What is the probability of developing a Deep Vein Thrombosis (DVT) in a patient with Protein C deficiency on Eliquis (Apixaban)?

From the Guidelines

The probability of developing a DVT in a patient with protein C deficiency on Eliquis is significantly reduced, but not entirely eliminated, with an estimated residual risk of approximately 1-3% annually.

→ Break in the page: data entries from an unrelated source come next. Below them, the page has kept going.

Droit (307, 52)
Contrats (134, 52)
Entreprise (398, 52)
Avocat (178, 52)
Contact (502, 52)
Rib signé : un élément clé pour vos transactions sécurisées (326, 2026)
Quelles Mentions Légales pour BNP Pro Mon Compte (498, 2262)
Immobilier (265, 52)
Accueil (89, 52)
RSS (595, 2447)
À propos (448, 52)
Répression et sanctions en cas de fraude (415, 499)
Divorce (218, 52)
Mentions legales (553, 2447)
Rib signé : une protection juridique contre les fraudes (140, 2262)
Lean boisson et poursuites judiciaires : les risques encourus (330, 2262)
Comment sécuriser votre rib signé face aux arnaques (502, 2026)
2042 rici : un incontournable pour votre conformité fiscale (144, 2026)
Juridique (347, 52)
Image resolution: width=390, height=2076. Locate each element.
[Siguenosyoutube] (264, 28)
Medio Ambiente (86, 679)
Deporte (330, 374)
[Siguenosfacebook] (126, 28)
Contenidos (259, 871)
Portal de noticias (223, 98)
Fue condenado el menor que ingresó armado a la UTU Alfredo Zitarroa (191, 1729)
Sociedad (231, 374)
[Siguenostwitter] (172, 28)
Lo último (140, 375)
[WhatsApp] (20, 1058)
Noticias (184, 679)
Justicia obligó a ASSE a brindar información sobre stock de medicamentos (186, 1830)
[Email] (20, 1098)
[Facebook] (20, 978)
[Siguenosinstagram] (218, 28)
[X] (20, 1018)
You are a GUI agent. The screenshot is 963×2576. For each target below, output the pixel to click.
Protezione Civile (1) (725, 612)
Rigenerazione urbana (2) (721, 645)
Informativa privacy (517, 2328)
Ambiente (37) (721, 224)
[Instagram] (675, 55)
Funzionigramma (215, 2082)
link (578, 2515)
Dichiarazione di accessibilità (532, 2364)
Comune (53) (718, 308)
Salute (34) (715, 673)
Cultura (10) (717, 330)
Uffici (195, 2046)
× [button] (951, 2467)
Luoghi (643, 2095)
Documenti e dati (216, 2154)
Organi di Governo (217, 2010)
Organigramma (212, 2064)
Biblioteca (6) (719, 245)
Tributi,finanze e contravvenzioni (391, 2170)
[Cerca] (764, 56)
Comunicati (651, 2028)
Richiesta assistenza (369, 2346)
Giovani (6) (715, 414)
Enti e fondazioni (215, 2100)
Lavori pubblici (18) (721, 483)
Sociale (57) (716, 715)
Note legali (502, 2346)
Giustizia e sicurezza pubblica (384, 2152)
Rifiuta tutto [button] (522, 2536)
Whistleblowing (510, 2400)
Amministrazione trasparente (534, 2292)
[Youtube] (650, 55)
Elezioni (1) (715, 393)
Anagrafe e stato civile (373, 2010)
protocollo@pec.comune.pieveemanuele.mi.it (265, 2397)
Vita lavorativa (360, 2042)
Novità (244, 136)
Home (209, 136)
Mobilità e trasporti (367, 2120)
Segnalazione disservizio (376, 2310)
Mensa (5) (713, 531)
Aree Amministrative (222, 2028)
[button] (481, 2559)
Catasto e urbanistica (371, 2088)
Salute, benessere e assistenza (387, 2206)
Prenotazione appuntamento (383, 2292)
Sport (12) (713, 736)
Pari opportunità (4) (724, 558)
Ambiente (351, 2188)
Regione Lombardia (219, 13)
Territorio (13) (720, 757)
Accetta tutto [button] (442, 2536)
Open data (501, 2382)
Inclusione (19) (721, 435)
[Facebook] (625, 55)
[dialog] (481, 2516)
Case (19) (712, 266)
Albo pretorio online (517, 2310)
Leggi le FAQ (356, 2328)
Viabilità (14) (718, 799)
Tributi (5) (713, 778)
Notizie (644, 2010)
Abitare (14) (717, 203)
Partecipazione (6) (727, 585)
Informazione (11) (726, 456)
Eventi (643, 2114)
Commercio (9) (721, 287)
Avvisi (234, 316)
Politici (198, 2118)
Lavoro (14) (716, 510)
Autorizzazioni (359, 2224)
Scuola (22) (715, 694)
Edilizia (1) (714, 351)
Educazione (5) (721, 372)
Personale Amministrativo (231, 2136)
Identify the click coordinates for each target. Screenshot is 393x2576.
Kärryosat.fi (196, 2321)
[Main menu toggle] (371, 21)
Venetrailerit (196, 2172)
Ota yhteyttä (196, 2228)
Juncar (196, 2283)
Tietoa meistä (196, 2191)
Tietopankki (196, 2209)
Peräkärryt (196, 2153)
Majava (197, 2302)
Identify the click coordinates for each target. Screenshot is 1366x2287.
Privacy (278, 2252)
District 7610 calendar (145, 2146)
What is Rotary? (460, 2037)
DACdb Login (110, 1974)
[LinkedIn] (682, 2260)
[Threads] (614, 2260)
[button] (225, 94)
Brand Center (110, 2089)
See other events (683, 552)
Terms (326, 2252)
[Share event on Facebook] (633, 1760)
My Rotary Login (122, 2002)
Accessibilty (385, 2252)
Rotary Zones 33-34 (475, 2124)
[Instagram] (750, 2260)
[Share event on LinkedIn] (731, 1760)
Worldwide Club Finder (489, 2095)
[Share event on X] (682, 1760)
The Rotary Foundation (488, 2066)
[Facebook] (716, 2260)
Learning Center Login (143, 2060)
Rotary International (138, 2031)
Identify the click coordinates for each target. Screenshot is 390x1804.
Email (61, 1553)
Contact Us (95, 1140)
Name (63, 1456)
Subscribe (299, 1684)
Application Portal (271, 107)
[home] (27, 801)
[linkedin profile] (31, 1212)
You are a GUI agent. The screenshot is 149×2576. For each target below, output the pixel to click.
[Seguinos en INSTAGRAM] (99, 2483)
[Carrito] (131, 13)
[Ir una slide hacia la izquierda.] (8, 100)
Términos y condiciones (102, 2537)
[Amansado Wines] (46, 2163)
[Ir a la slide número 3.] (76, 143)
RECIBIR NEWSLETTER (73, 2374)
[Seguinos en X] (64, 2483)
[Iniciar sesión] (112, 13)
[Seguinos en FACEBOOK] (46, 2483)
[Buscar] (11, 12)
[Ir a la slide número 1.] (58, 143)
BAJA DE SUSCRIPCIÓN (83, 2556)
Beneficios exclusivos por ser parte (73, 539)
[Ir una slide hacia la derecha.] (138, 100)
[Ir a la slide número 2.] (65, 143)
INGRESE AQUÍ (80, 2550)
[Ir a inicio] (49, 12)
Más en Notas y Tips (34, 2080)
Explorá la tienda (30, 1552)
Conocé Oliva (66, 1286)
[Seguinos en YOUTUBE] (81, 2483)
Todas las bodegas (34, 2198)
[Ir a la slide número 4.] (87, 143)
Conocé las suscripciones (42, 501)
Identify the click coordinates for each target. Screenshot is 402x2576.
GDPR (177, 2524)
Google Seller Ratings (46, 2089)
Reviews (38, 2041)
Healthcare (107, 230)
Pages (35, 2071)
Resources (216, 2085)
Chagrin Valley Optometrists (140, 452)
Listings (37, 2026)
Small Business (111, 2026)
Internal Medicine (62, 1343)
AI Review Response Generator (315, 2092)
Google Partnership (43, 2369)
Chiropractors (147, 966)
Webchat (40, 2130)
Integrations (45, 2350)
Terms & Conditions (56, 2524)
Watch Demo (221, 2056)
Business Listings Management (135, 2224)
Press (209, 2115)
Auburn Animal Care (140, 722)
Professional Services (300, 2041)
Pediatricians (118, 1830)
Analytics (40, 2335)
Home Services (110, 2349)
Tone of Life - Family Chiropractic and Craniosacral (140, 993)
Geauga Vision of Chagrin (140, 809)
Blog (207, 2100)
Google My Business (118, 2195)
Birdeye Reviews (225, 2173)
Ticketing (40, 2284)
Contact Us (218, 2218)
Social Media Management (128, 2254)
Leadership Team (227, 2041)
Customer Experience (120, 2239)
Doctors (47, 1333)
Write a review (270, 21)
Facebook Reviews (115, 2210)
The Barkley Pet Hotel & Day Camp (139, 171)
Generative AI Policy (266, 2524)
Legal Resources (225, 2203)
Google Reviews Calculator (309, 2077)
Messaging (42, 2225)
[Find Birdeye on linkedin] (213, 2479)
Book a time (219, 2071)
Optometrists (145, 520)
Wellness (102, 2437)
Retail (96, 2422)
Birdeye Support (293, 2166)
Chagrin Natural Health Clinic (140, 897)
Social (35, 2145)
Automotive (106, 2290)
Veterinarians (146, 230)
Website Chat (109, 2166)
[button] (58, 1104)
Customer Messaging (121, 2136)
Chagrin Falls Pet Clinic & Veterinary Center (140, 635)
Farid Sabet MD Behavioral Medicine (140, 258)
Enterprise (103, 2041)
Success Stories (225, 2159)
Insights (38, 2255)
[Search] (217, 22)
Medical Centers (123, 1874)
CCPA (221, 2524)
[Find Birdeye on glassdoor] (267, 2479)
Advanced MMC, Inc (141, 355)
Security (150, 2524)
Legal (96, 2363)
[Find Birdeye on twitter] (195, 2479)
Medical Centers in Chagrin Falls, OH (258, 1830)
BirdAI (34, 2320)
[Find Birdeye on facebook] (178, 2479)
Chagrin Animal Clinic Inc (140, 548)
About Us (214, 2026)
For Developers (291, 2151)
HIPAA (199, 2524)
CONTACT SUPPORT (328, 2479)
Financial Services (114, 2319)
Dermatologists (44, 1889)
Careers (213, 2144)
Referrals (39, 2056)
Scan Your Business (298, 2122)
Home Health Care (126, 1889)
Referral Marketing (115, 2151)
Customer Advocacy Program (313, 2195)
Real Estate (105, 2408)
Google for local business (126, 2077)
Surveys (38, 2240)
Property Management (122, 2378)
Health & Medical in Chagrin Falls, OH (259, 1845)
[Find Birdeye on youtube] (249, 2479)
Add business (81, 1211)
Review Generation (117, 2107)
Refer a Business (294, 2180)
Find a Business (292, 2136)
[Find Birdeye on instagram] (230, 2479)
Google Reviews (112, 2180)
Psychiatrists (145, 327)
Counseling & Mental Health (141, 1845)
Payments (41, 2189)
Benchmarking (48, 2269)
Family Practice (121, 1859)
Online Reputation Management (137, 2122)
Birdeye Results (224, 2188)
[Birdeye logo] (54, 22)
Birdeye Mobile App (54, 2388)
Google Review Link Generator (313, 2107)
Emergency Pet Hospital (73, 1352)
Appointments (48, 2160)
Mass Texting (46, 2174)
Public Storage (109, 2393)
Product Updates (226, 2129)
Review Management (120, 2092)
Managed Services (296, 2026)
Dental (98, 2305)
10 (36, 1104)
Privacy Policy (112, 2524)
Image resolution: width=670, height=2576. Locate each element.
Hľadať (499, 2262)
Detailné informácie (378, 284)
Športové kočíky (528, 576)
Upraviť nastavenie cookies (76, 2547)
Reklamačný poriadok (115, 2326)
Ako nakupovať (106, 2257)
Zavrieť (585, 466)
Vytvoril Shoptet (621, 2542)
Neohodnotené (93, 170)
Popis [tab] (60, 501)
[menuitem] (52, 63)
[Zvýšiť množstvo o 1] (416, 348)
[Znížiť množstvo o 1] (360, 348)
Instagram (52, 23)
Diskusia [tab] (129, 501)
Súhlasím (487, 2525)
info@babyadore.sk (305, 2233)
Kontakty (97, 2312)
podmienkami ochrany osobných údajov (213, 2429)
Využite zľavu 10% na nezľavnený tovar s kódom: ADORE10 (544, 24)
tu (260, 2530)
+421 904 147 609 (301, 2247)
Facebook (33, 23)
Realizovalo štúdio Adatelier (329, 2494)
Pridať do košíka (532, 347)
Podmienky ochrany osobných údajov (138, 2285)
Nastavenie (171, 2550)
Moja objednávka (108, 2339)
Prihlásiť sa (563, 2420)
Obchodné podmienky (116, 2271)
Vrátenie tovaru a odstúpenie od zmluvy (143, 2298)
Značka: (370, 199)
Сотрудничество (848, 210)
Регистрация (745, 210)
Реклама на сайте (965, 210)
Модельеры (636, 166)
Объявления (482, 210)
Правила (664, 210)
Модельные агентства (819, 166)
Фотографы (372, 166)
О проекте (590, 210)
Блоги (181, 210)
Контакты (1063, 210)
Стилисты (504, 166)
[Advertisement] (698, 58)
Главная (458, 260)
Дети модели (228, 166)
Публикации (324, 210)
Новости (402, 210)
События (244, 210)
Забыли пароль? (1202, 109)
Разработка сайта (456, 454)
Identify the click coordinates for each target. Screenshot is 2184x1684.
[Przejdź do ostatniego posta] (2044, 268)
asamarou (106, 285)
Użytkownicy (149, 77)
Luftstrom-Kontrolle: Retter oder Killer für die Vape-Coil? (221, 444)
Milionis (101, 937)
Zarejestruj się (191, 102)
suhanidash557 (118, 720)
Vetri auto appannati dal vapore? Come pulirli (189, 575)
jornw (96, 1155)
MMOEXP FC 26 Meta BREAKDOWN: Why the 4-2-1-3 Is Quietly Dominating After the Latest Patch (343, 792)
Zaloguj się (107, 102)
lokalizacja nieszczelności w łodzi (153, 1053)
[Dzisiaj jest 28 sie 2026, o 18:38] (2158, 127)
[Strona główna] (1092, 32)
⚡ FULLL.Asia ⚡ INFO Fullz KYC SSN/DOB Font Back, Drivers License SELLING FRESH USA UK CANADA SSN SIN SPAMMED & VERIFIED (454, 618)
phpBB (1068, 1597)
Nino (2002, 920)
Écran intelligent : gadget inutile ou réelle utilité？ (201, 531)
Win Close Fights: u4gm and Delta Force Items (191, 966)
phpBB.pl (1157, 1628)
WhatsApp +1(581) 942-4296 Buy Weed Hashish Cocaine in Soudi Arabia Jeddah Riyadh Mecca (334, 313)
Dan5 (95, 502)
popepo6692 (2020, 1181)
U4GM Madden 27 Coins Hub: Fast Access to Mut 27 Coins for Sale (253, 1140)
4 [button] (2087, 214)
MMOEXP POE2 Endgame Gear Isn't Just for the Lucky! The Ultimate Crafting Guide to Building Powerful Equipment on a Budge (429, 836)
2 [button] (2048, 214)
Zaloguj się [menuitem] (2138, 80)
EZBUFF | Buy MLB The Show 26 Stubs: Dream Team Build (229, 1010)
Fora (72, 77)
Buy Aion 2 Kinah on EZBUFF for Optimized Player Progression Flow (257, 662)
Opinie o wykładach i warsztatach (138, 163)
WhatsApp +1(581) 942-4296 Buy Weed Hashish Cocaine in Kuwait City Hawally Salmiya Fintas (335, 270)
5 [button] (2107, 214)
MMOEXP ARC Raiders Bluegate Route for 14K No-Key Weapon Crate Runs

Eliquis, as a direct oral anticoagulant (DOAC), directly inhibits Factor Xa, thus preventing clot formation regardless of the underlying thrombophilia mechanism, such as protein C deficiency 1. For patients with protein C deficiency, the standard preventive dose of Eliquis (2.5 mg twice daily) or the treatment dose (5 mg twice daily) can reduce the thrombosis risk by approximately 80-90%. Key factors influencing this residual risk include:

• The nature of the protein C deficiency (heterozygous or homozygous), with homozygous deficiencies carrying a higher risk
• The patient's history of previous clots
• Other concurrent risk factors such as immobility, surgery, pregnancy, or additional thrombophilias Given the information from the CARAVAGGIO trial, which compared apixaban (Eliquis) with dalteparin, the incidence of recurrent VTE was numerically lower with apixaban (5.6% versus 7.9%), suggesting that Eliquis is an effective option for reducing the risk of DVT in patients with thrombophilic conditions like protein C deficiency 1. Regular monitoring and strict adherence to the prescribed Eliquis regimen are crucial for maintaining protection against DVT in these patients.

From the Research

Probability of Developing a DVT in a Patient with Protein C Deficiency on Eliquis

• The probability of developing a DVT in a patient with protein C deficiency on Eliquis (apixaban) is not directly stated in the provided studies.
• However, a study 2 reported the clinical outcomes of utilizing apixaban in four patients with systemic thrombosis caused by protein C or S deficiency, and three of the four patients tolerated the apixaban during the follow-up period without any bleeding or thrombotic complications.
• Another study 3 reported a case of a 21-year-old female patient with protein C deficiency who developed DVT of the common femoral vein and was treated with anticoagulant (heparin) and later discharged with oral rivaroxaban.
• A study 4 reviewed the results from preclinical and healthy volunteer studies, large phase III trials evaluating the safety and efficacy of apixaban, and key studies that led to apixaban's current licensing, but did not provide specific data on patients with protein C deficiency.
• A study 5 discussed the clinical management of protein C deficiency, including therapeutic options such as oral anticoagulation with a coumarin derivative or heparin therapy, but did not provide information on the use of apixaban in these patients.
• A study 6 investigated whether apixaban interferes with protein S or activated protein C resistance (factor V Leiden) testing using aPTT-based methods, and found that apixaban did not interfere with the assessment of protein S activity, and APCR testing can distinguish FVL-HET from healthy patients despite apixaban treatment.

Key Findings

• Apixaban may be effective in preventing recurrent thrombotic events in patients with inherited thrombophilia, including protein C deficiency 2.
• Protein C deficiency is a rare disorder associated with an increased risk of developing abnormal blood clots, including DVT 3.
• Apixaban did not interfere with the assessment of protein S activity, and APCR testing can distinguish FVL-HET from healthy patients despite apixaban treatment 6.